I agree with the post's main point which is this: Bloggers are worthy of being compensated. If you blog, your time and effort are worth something, yes.
I think that if you were mommyblogging five or even four years ago, your perception of blogging is going to very different than if you started your blog last year or even the year before. Blogging has changed radically and the blogging universe has exploded exponentially.
If you were mommyblogging back then, you were no doubt involved in posts and comments about whether you should or should not breastfeed; Should or should not work outside the home; Should or should not drink during a play date; Should or should not even run ads on your blog.

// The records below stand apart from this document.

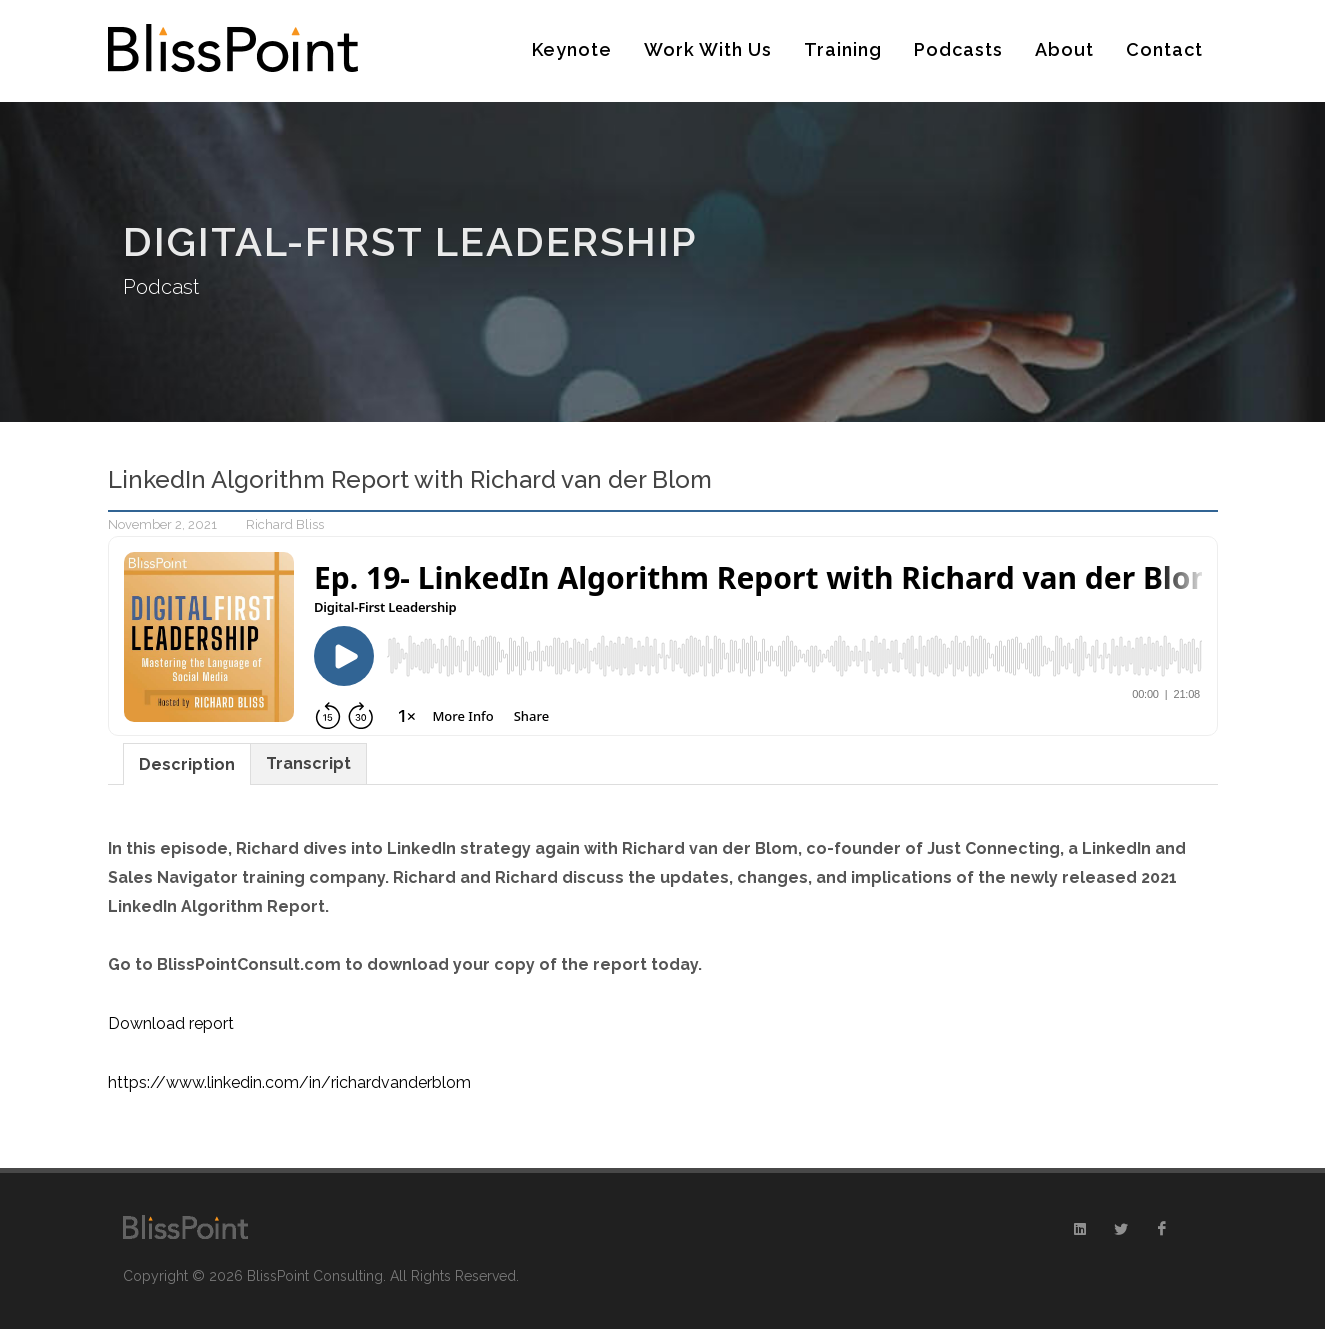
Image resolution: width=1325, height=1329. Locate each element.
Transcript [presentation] (308, 763)
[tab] (187, 763)
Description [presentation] (187, 764)
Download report (171, 1023)
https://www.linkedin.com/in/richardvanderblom (289, 1082)
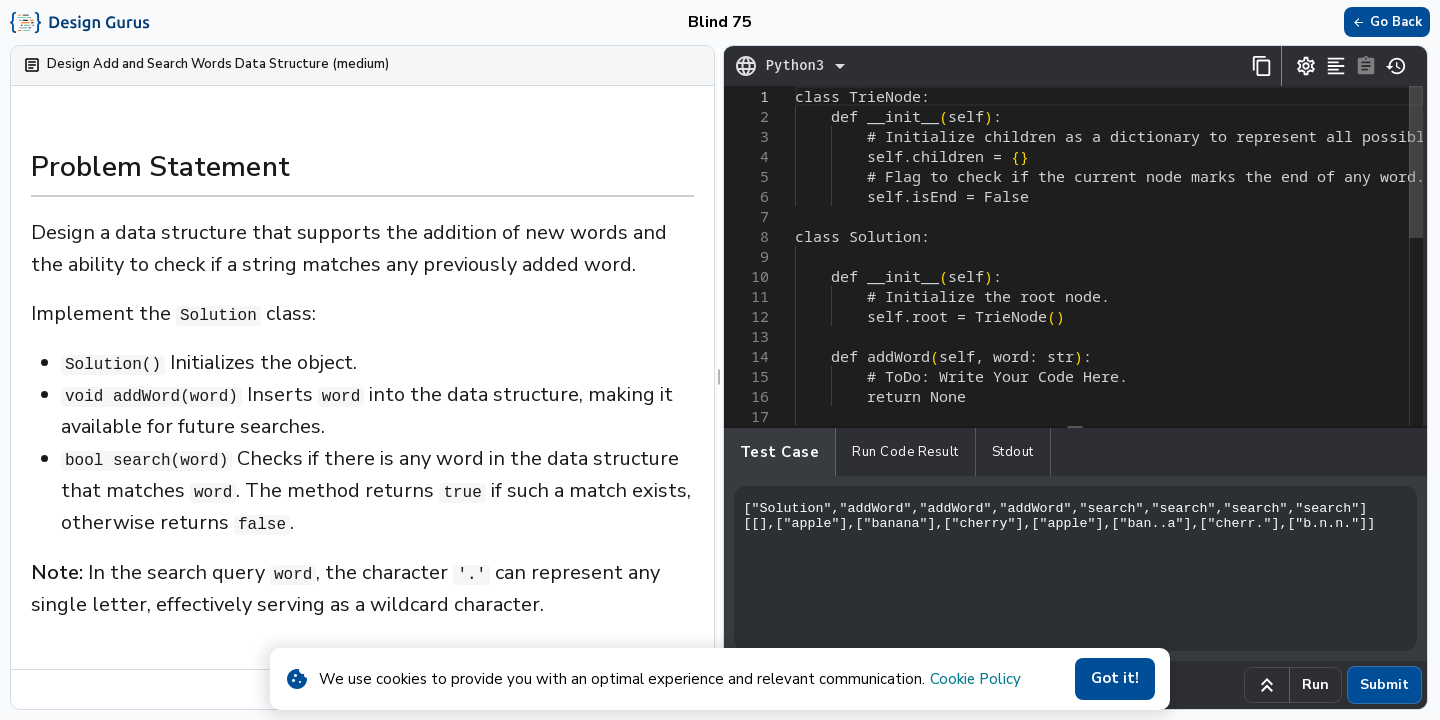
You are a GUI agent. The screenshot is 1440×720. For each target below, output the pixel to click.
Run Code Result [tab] (905, 452)
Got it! (1115, 679)
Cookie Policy (975, 679)
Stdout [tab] (1013, 452)
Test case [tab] (780, 452)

There was a time when running advertisements somehow lessened your blogging cred. (word)
No matter which one of those discussions you may have contributed to, the overwhelming consensus of voices usually chimed in with the response that no one answer existed. Everyone had the right to make those choices for themselves, based on their own circumstances and point of view and that there was no correct way to do things.
So how is this different?
If you have been around since then and you've been writing consistently and well, chances are you have received opportunities. You have likely received some awesome products to review, trips, book deals, sponsorships to conferences or even a paid blogging job.
Unless you have chosen not to. Which is fine.
Because it's your blog and you can do whatever you want with it.
You can write what you want too, on your own blog. Mom-101 should blog her frustrations over losing a sponsorship opportunity because that's what on her mind. What I don't agree with is this idea that we all have to stand up and say no to promoting something for a coffee maker or a link. That is not the same as saying that I think that anyone's writing is worth free peanut butter or a link. I don't think that.
Today? For the record: I would say no to anyone who asked me to run an ad for free. Three years ago I probably would have said yes, so desperate was I to keep up with all the activity I could see growing around me.
Do mommybloggers who run links for zero compensation have blogs with 150 comments and a solid readership? A web-business? A book? Several books? Maybe, but I doubt it. I suspect agencies or companies who target blogs like that don't expect to get much for free. Don't we get together at conferences and talk about building positive relationships with companies and agencies? How do you do that if you are a small blog if you only say no, no, no?
I wish if we were all going to do something, we would all recognize that blogging is not (nor was it probably ever) one big-mommyblogging-level-playing-field. I don't think it's fair or reasonable to expect a new blogger who may be really talented and looking for that one way in with a company or just a little more traffic to turn down anything.
Nor should anyone ask them to.
Tell me I'm wrong. I really want to understand this.